▶ Problem: Read the data below line by line and copy each one with "give" in it.

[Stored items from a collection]
<<<<

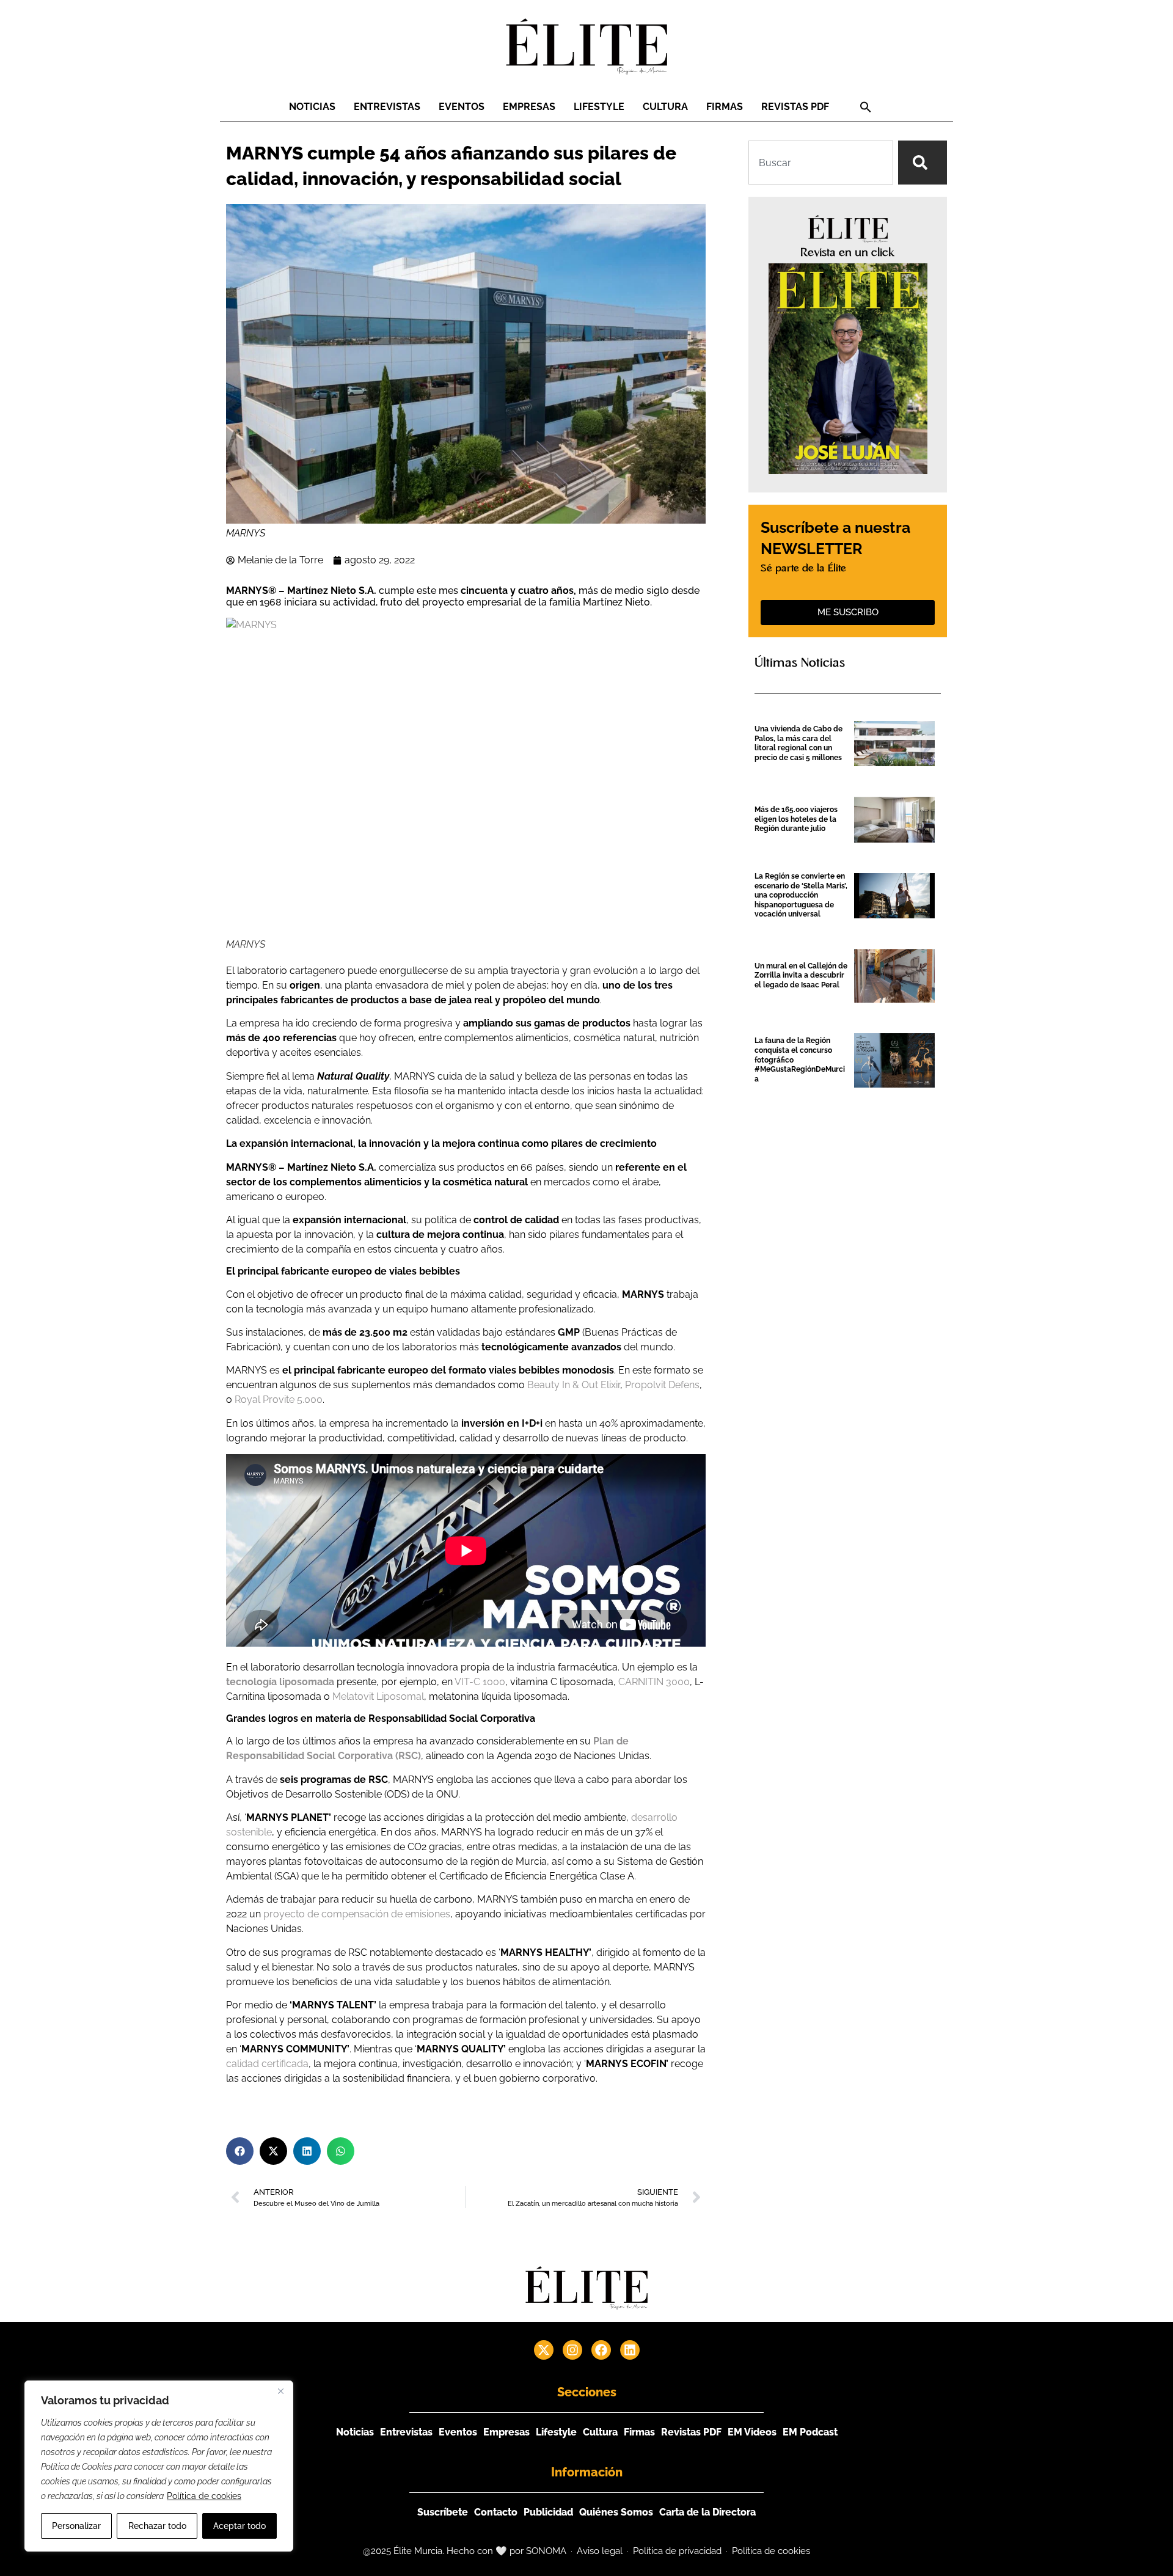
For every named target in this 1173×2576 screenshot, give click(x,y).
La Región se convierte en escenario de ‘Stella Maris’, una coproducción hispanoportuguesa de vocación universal (801, 895)
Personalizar (76, 2526)
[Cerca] (280, 2391)
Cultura (665, 106)
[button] (865, 107)
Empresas (529, 106)
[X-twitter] (544, 2350)
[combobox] (820, 163)
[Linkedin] (630, 2350)
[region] (158, 2466)
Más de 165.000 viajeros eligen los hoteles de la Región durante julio (796, 819)
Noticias (312, 106)
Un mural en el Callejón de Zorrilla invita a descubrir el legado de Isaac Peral (801, 975)
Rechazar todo (157, 2526)
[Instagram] (572, 2350)
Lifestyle (599, 106)
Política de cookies (204, 2496)
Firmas (724, 106)
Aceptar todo (239, 2526)
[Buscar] (922, 163)
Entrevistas (387, 106)
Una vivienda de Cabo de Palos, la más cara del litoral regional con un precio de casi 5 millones (798, 743)
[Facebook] (601, 2350)
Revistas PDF (795, 106)
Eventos (461, 106)
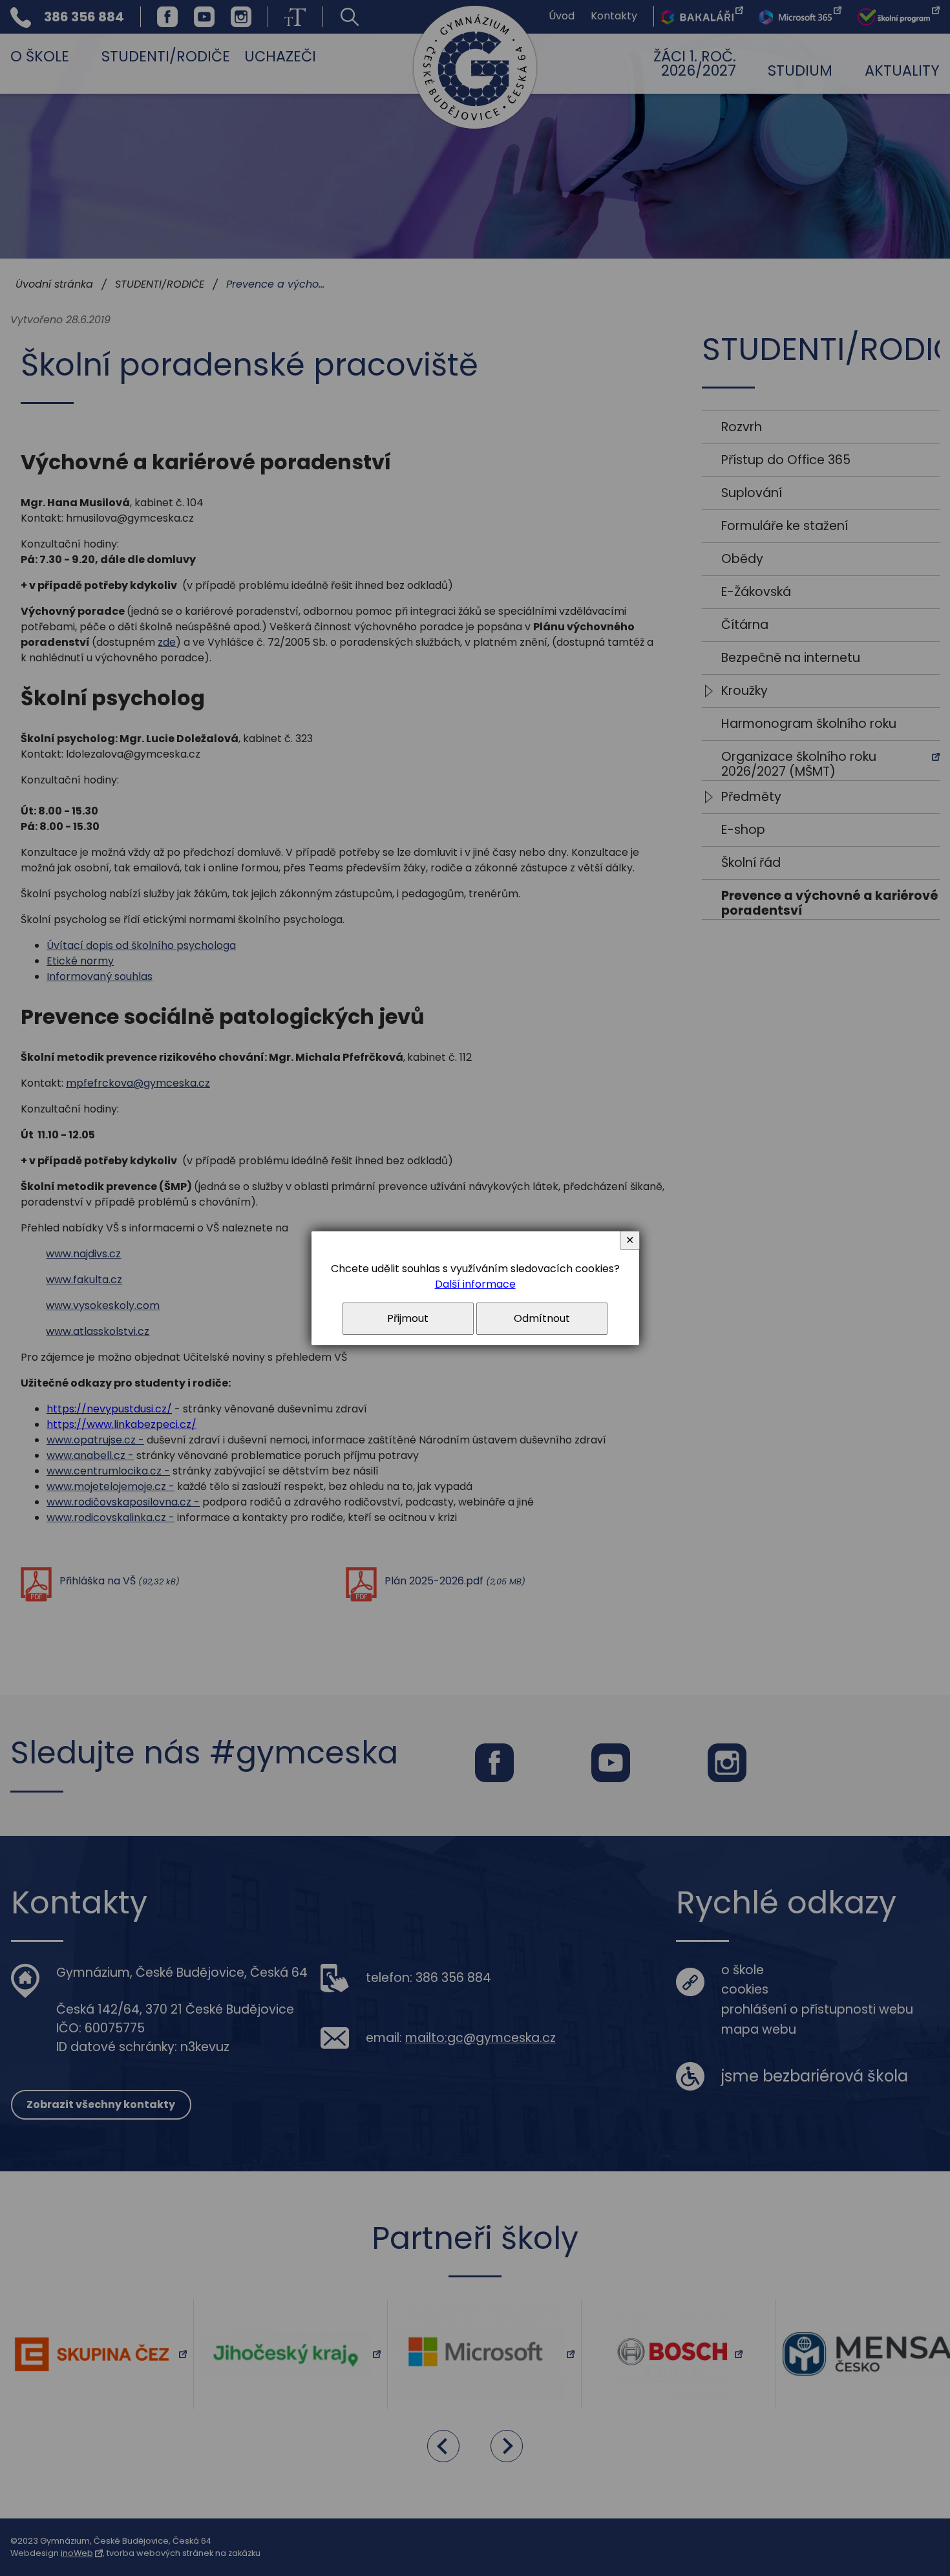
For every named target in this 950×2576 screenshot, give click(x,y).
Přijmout (407, 1318)
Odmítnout (542, 1318)
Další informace (475, 1284)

>>>>

▶ Exercise answer:
For every named target in this 1173×2576 screenshot, give click(x,y).
For every named target in this 950×2576 screenshot, give click(x,y).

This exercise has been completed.